▶ **Supplied passage**:
------------------------------------------------------------------------
Interesting.. Well, topic for another thread, but I'd say if we believe
that's possible then we might want to consider if the crc32c is a good
decision to use still there.

> > Again, I'm not against having a checksum algorithm as a option. I'm not
> > saying that it must be SHA512 as the default.
>
> I think that what we have seen so far is that all of the SHA-n
> algorithms that PostgreSQL supports are about equally slow, so it
> doesn't really matter which one you pick there from a performance
> point of view. If you're not saying it has to be SHA-512 but you do
> want it to be SHA-256, I don't think that really fixes anything. Using
> CRC-32C does fix the performance issue, but I don't think you like
> that, either. We could default to having no checksums at all, or even
> no manifest at all, but I didn't get the impression that David, at
> least, wanted to go that way, and I don't like it either. It's not the
> world's best feature, but I think it's good enough to justify enabling
> it by default. So I'm not sure we have any options here that will
> satisfy you.
------------------------------------------------------------------------
▶ **Problems**:
A - Reproduce the checksum discussion word for word, everything from "Interesting.. Well, topic" down to "use still there.".
B - Answer these questions from the checksum discussion:
(i) Which checksum does the opening paragraph say might need reconsidering?
(ii) How does the reply describe the speed of the SHA-n algorithms that PostgreSQL supports?
(iii) Who is named as not seeming to want a default with no checksums or no manifest?
------------------------------------------------------------------------
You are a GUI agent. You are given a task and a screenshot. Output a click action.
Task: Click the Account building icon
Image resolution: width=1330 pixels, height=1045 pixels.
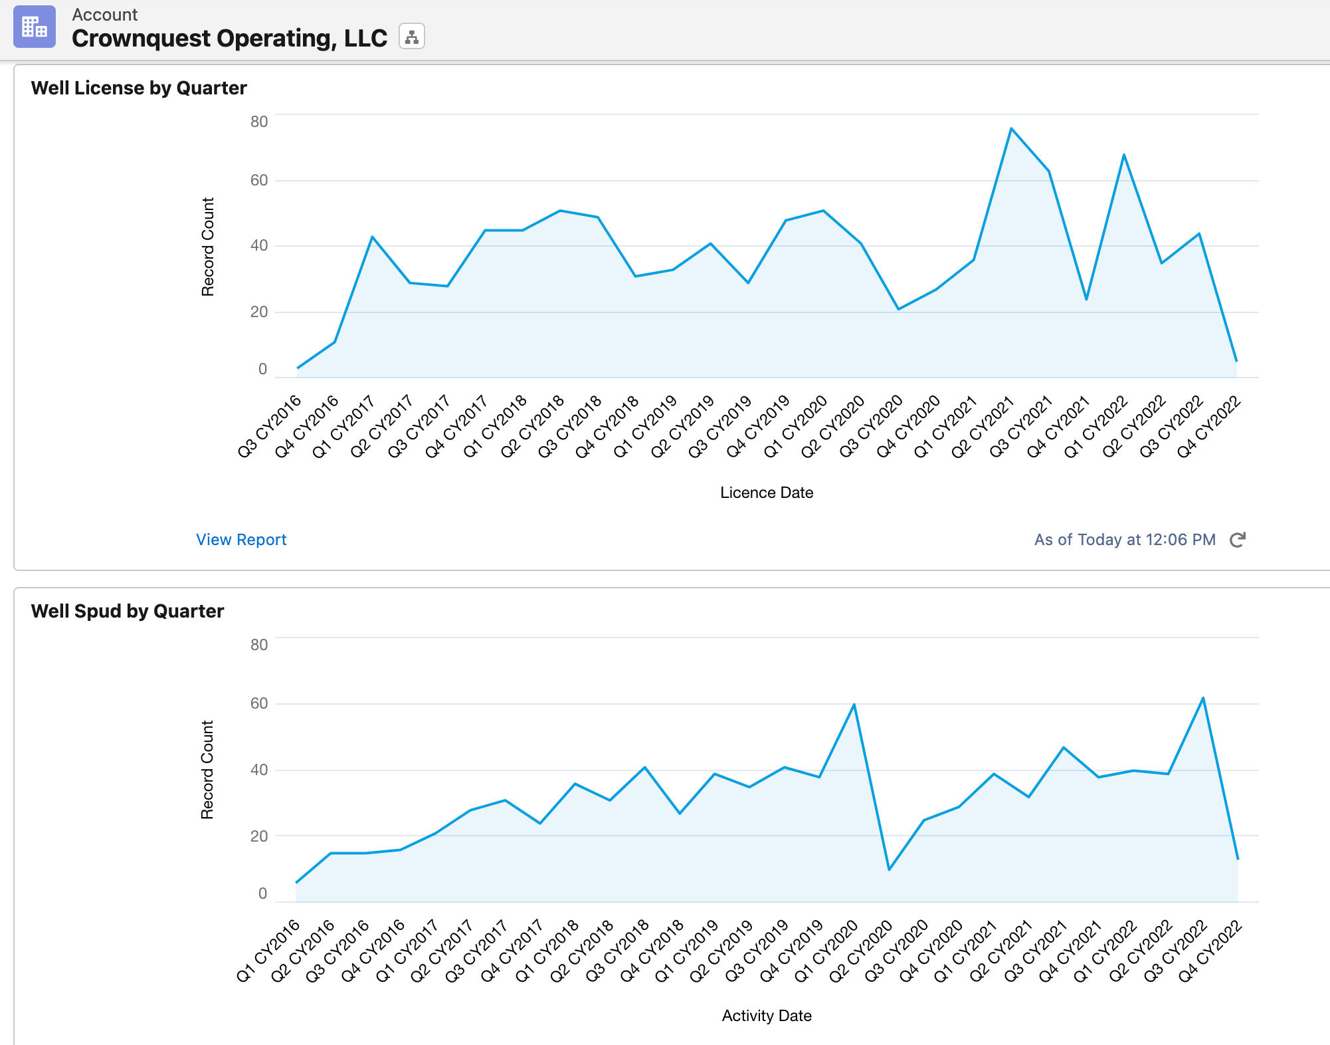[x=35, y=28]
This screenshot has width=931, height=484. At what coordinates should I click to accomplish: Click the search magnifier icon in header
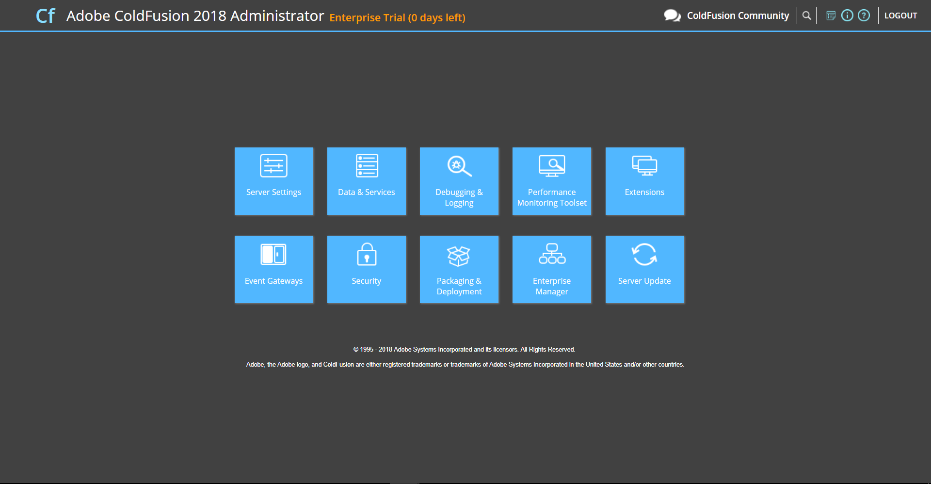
------------------------------------------------------------------------
▶ **Responses for each task**:
A -
Interesting.. Well, topic for another thread, but I'd say if we believe
that's possible then we might want to consider if the crc32c is a good
decision to use still there.

B -
(i) crc32c
(ii) They are about equally slow.
(iii) David